▶ _PROBLEM TO SOLVE_
Retype all of the data shown below, keeping every character the same.

▶ _AVAILABLE DATA_
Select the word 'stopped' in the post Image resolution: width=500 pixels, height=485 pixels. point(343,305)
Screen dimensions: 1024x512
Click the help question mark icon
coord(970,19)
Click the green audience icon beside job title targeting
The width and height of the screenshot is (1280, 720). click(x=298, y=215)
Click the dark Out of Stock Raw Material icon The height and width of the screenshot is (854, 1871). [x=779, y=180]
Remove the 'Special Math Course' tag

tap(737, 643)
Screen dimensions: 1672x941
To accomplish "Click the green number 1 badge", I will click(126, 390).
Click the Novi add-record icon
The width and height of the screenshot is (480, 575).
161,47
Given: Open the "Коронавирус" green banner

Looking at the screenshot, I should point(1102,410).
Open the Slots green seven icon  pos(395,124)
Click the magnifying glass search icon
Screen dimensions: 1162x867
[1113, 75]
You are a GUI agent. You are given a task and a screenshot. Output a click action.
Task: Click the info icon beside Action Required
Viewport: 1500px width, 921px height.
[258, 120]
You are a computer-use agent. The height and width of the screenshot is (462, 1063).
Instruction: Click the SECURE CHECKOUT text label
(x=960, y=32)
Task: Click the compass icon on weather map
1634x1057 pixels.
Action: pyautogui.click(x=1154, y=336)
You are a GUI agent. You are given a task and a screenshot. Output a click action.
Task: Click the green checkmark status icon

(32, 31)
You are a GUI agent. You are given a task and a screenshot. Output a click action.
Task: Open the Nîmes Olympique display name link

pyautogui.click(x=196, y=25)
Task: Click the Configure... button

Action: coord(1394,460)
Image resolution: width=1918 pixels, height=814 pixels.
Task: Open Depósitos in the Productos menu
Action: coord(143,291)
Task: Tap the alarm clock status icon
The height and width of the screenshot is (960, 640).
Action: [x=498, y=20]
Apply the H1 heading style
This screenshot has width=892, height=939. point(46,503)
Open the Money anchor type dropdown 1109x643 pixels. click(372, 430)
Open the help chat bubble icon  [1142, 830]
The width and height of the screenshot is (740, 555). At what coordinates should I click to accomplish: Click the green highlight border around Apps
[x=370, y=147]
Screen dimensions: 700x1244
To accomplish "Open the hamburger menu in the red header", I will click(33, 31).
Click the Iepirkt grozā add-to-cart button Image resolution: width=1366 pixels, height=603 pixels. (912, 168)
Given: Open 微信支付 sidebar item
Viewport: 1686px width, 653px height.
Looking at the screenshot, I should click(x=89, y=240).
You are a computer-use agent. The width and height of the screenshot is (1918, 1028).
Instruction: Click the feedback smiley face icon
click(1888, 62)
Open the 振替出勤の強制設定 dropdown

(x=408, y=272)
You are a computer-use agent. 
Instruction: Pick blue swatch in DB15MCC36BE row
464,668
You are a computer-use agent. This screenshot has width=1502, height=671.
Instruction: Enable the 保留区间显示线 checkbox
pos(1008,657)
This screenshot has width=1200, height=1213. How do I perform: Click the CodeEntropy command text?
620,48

▶ _WRITTEN RESPONSE_
Select the word 'stopped' in the post Image resolution: width=500 pixels, height=485 pixels. point(343,305)
Screen dimensions: 1024x512
Click the help question mark icon
coord(970,19)
Click the green audience icon beside job title targeting
The width and height of the screenshot is (1280, 720). click(x=298, y=215)
Click the dark Out of Stock Raw Material icon The height and width of the screenshot is (854, 1871). [x=779, y=180]
Remove the 'Special Math Course' tag

tap(737, 643)
Screen dimensions: 1672x941
To accomplish "Click the green number 1 badge", I will click(126, 390).
Click the Novi add-record icon
The width and height of the screenshot is (480, 575).
161,47
Given: Open the "Коронавирус" green banner

Looking at the screenshot, I should point(1102,410).
Open the Slots green seven icon  pos(395,124)
Click the magnifying glass search icon
Screen dimensions: 1162x867
[1113, 75]
You are a GUI agent. You are given a task and a screenshot. Output a click action.
Task: Click the info icon beside Action Required
Viewport: 1500px width, 921px height.
[258, 120]
You are a computer-use agent. The height and width of the screenshot is (462, 1063).
Instruction: Click the SECURE CHECKOUT text label
(x=960, y=32)
Task: Click the compass icon on weather map
1634x1057 pixels.
Action: pyautogui.click(x=1154, y=336)
You are a GUI agent. You are given a task and a screenshot. Output a click action.
Task: Click the green checkmark status icon

(32, 31)
You are a GUI agent. You are given a task and a screenshot. Output a click action.
Task: Open the Nîmes Olympique display name link

pyautogui.click(x=196, y=25)
Task: Click the Configure... button

Action: coord(1394,460)
Image resolution: width=1918 pixels, height=814 pixels.
Task: Open Depósitos in the Productos menu
Action: coord(143,291)
Task: Tap the alarm clock status icon
The height and width of the screenshot is (960, 640).
Action: [x=498, y=20]
Apply the H1 heading style
This screenshot has width=892, height=939. point(46,503)
Open the Money anchor type dropdown 1109x643 pixels. click(372, 430)
Open the help chat bubble icon  [1142, 830]
The width and height of the screenshot is (740, 555). At what coordinates should I click to accomplish: Click the green highlight border around Apps
[x=370, y=147]
Screen dimensions: 700x1244
To accomplish "Open the hamburger menu in the red header", I will click(33, 31).
Click the Iepirkt grozā add-to-cart button Image resolution: width=1366 pixels, height=603 pixels. (912, 168)
Given: Open 微信支付 sidebar item
Viewport: 1686px width, 653px height.
Looking at the screenshot, I should click(x=89, y=240).
You are a computer-use agent. The width and height of the screenshot is (1918, 1028).
Instruction: Click the feedback smiley face icon
click(1888, 62)
Open the 振替出勤の強制設定 dropdown

(x=408, y=272)
You are a computer-use agent. 
Instruction: Pick blue swatch in DB15MCC36BE row
464,668
You are a computer-use agent. This screenshot has width=1502, height=671.
Instruction: Enable the 保留区间显示线 checkbox
pos(1008,657)
This screenshot has width=1200, height=1213. How do I perform: Click the CodeEntropy command text?
620,48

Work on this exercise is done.